Brano di testo -
Il momento in cui il sole si ferma, durante la stagione fredda.

Dopo avergli dato un nome, gli attribuimmo anche un significato più elevato, filosofico, umanistico. Il momento della nascita della vita. Nacquero storie e racconti sulla magia di quel momento, che trovò, in ogni luogo e ogni epoca, un'identità diversa, ma che veicolava lo stesso messaggio.

E fu così che il Natale arrivò fino a noi. Tralascerò il modo in cui il costume di San Nicola, dal verde, divenne il rosso e bianco di Babbo Natale, influenzato, diciamolo, dalla pubblicità della Coca-Cola.

Ma a noi che importa? Ciò che conta è che da ora in poi, ci sarà sempre più luce e sempre meno buio.

Buon Natale a tutti voi.

PS: queste vacanze il diario d'artista uscirà solo una volta alla settimana, e poi si riparte!

Cuori contro circuiti

Tutto ha un prezzo, si dice. Ma si sostiene anche che ciò che ha davvero valore non può essere comprato. È davvero così? Cosa conta veramente nell'arte? Il prezzo dell'opera ne definisce il valore? Questo dilemma complesso introduce elementi che spesso gli artisti desiderano distinguere in modo netto e definitivo: arte e soldi, poesia e marketing.

Voglio però sostenere tutti coloro che credono che entrambe le cose possano coesistere. Un artista può essere anche un imprenditore, anzi, dovrebbe esserlo, poiché l'arte è espressione. L'espressione vive quando ci sono orecchie per ascoltare, occhi per vedere, un'anima per emozionarsi. Desidero raggiungere quante più persone possibile, non per egoismo o per un piacere narcisistico di essere riconosciuto, ma perché ho dedicato la mia vita all'immaginazione, alle storie, alla fantasia. Amo sognare e voglio che i miei sogni prendano vita in voi, che la mia fantasia vi aiuti a trovare la vostra, perché senza di essa, il mondo diventa grigio come una lapide.

La fantasia ha dato vita a tutte le belle cose che possediamo, ma ora è in pericolo. Stiamo entrando in un'era in cui la fantasia è relegata alla superficialità del già detto, ai remake, alla gratificazione istantanea. Ciò che conta è la facilità di ricordo e la diffusione capillare, non importa la qualità o la profondità. È un fiume che divora tutto sul suo cammino, spazzando via fragilità e sensibilità, un toro dalle corna d'oro affamato di denaro, di attenzione, di nutrimento per il proprio ego.

Questa macchina, ancora animata da persone, non durerà a lungo. Presto, quasi tutto sarà sostituito dalle macchine. Creativi, attori, artisti, scrittori, siamo tutti di fronte a una minaccia incredibile che emerge all'orizzonte. L'intelligenza artificiale presto supererà l'uomo in molti compiti. Quindi, quale posto rimane per l'uomo? Dove stiamo andando?

Esercizi da svolgere -
a - Elenca le categorie di persone che, secondo il brano, sono di fronte alla minaccia che emerge all'orizzonte.
b - Prosegui il brano sull'arte e l'intelligenza artificiale dal punto in cui si interrompe.

Righe di dati -
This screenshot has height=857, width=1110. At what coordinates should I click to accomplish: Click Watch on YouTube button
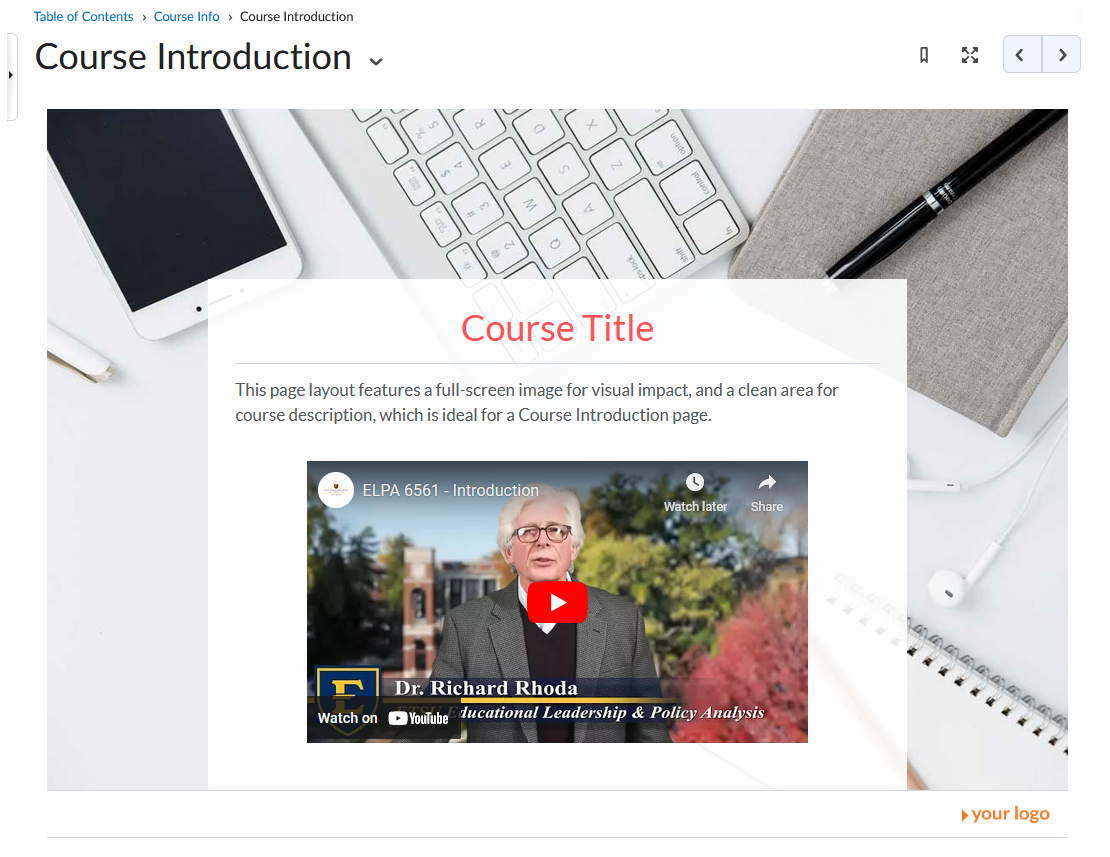(x=383, y=718)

Esercizi svolti -
a - Creativi, attori, artisti, scrittori.

b -
Il tema che affronto è complesso ma essenziale: che cos'è un artista nel 2024? Che cosa deve fare un poeta per rimanere indipendente, per non essere travolto dalle macchine, per rimanere umano e, allo stesso tempo, avere successo? Sembra un rebus senza soluzione, ma forse, solo forse, ne ho una. Essere vicini alla propria anima, tangibilmente imperfetti, interagire con chi ci segue, discutere, dialogare, trasformare attraverso il dialogo chi incontriamo, e toccare corde espressive profondamente personali, ma imperfette e universali.

Gli scacchi, che sono una mia passione, hanno già vissuto questa fase. La macchina ha battuto il più forte giocatore umano, Garry Kasparov, contro Deep Blue. Eppure, gli scacchi non sono scomparsi. Gli umani amano ancora giocare a scacchi. Come è possibile, se le macchine sono superiori? La risposta è semplice. L'uomo cerca l'uomo. Vuole il contatto con la propria imperfezione, vuole migliorare, anche grazie alle macchine, ma il motivo del suo miglioramento risiede nella sua umanità. Vuole condividere il suo percorso, sentirsi parte di qualcosa, vivere insieme.

Quindi, artisti, siate umani, siate imperfetti, siate fragili, ma anche studiosi, disciplinati e un po' folli. Scavate in voi stessi, ascoltando gli altri, per forgiare nuove storie che colpiranno il cuore di nuovi uomini.

Alla prossima pagina.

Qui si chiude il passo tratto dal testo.